#### [Source extract]

Beyond the Core

Nominally today’s disclosure is more about the Tremont microarchitecture than any SoC it might appear in, like Lakefield or Snow Ridge. To that end, Intel wasn’t talking about GPU support (Lakefield will have Gen11 graphics), but Intel did discuss that Tremont would be the first Atom design to fully support Intel’s Speed Shift / ACPI hardware flags, allowing for faster ramp-up and ramp-down of high-frequency operation. 

Intel also stated that Tremont supports Total Memory Encryption to prevent physical attacks, Rooted Secure Boot and Boot Guard, and specific accelerator interfacing instructions. With respect to Spectre, Meltdown, and L1TF, Intel stated that Tremont will have the same protections as Cascade Lake.

We also asked Intel about module-level voltage and power control. We were told that within a quad-core module with four Tremont cores, all the cores share the same frequency plane, but each core can enter separate c-states to reduce power consumption when not in use.

#### [Tasks to perform]
1. Which security vulnerabilities does the Tremont text name as ones against which Tremont will have the same protections as Cascade Lake?
2. Could you continue the Tremont text from the point where it stops?

#### [Data segment]
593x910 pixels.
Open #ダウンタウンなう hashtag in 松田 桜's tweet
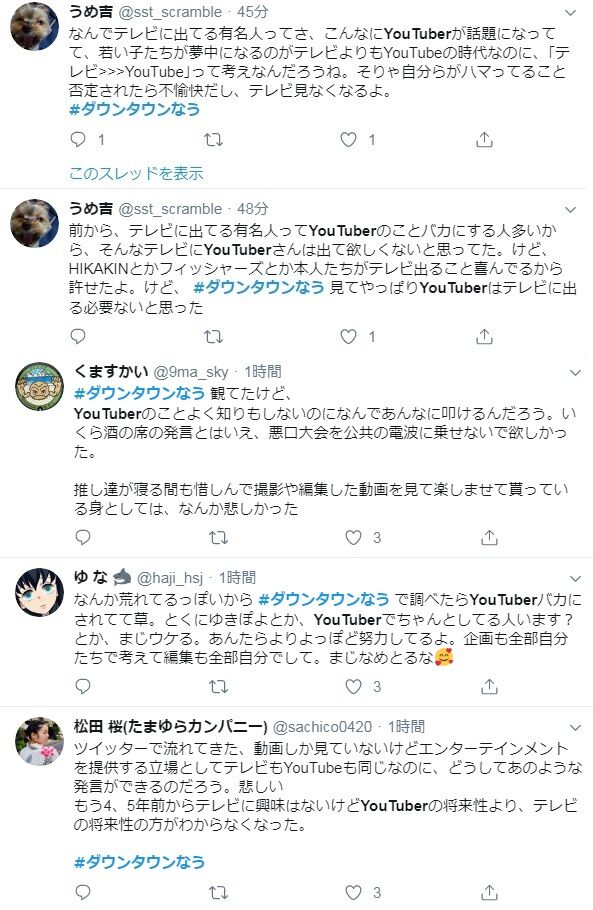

#### [Exercise results]
1. Spectre, Meltdown, and L1TF

2.
Final Thoughts and Slide Deck

In the past, at least from my perspective, dealing with Atom platforms has been amusing. Atom devices typically work great for hyper-focused and optimized software that can take advantage of a latency-insensitive workload, such as networking equipment or a NAS, but for any general purpose use I find them incredibly slow. Perhaps I’m just too used to the big cores on the devices I use – but with Intel saying that Atom is being refocused on performance, it will be interesting to see how Tremont devices and other Core devices will overlap. This graph from Intel is very striking, and if you squint, it looks a lot like some of the smartphone power/performance graphs we’ve produced in the past.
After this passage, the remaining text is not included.